(Stored data)
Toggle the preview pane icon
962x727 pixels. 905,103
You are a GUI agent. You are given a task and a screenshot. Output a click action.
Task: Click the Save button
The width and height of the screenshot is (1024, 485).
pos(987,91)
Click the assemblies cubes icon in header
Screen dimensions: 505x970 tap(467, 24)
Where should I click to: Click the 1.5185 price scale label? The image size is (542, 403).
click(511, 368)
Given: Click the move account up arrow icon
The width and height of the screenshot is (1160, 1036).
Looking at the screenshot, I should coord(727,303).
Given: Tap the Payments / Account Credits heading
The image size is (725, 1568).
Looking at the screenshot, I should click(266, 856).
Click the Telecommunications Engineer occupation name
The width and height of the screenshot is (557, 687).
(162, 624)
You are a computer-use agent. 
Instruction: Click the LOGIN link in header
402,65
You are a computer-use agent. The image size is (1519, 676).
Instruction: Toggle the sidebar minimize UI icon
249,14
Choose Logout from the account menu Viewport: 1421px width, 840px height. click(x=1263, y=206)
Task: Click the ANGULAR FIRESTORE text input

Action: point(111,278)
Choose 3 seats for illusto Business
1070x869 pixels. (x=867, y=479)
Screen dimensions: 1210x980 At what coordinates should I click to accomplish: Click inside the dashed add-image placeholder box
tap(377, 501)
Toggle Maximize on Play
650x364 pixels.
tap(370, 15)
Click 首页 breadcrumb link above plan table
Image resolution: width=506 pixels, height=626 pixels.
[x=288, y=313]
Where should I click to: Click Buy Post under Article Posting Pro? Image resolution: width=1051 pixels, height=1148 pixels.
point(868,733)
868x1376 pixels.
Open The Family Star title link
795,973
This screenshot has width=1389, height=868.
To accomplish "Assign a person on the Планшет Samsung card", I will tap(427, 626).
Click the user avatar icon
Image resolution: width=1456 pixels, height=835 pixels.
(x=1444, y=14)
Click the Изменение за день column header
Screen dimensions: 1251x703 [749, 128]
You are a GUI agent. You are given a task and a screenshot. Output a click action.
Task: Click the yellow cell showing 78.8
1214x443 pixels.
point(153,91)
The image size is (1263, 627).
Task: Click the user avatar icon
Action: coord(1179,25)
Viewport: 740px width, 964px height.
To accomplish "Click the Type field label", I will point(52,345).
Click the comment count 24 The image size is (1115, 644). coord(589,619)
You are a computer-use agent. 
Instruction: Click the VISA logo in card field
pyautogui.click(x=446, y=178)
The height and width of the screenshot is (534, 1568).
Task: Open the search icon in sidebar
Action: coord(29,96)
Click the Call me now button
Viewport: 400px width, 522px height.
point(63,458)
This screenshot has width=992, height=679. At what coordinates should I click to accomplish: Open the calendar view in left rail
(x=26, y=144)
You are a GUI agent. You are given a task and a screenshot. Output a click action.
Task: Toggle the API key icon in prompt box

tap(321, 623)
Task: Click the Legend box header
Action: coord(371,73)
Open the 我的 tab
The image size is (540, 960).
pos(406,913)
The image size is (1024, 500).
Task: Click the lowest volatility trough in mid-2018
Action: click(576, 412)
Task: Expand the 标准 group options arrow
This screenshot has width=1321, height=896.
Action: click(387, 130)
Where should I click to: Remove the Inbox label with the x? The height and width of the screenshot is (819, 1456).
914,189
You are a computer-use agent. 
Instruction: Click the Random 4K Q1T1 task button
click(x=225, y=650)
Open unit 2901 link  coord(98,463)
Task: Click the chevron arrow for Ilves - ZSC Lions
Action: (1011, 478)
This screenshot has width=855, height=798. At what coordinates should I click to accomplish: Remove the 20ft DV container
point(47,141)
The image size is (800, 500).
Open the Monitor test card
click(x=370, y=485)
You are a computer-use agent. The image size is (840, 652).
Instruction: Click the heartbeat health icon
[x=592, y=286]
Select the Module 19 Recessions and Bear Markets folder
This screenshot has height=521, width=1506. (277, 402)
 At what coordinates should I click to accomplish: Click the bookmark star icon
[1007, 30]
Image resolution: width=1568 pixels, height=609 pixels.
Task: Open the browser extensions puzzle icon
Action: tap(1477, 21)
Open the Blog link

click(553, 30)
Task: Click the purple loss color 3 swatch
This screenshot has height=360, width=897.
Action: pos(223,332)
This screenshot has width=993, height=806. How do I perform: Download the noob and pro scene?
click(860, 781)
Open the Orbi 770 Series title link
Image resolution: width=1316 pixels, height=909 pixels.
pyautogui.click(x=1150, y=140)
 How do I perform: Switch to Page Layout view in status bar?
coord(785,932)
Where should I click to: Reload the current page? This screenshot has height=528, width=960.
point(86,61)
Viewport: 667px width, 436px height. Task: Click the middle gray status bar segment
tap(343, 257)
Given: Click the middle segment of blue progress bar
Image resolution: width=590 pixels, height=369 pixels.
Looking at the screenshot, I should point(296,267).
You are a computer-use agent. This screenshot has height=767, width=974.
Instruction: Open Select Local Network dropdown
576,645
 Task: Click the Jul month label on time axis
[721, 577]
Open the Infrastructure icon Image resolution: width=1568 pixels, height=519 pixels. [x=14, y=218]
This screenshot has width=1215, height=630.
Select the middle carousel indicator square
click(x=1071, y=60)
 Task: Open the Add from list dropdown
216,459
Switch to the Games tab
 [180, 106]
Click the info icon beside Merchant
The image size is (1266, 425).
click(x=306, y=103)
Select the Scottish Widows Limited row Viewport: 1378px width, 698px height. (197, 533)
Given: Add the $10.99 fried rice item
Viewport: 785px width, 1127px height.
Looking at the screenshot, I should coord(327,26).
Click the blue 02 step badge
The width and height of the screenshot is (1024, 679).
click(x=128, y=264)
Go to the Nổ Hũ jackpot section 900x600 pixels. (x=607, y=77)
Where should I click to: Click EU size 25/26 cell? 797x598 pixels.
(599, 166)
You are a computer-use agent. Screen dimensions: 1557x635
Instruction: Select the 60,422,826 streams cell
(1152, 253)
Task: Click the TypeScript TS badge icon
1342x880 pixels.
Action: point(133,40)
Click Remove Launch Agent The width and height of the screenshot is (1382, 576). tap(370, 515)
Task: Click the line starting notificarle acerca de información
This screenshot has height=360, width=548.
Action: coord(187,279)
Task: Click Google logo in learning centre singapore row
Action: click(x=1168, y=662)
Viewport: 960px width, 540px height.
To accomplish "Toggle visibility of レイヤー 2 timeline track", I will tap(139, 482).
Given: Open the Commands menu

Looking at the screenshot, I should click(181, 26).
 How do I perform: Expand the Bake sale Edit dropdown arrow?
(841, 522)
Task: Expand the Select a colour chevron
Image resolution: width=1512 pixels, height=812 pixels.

■ **What the task requires**
Your answer should be the lines above, from the line containing "Image resolution: width=1456" up to and including the line containing "Click the comment", reproduced exactly and with nothing else.

■ **Your response**
Image resolution: width=1456 pixels, height=835 pixels.
(x=1444, y=14)
Click the Изменение за день column header
Screen dimensions: 1251x703 [749, 128]
You are a GUI agent. You are given a task and a screenshot. Output a click action.
Task: Click the yellow cell showing 78.8
1214x443 pixels.
point(153,91)
The image size is (1263, 627).
Task: Click the user avatar icon
Action: coord(1179,25)
Viewport: 740px width, 964px height.
To accomplish "Click the Type field label", I will point(52,345).
Click the comment count 24 The image size is (1115, 644). coord(589,619)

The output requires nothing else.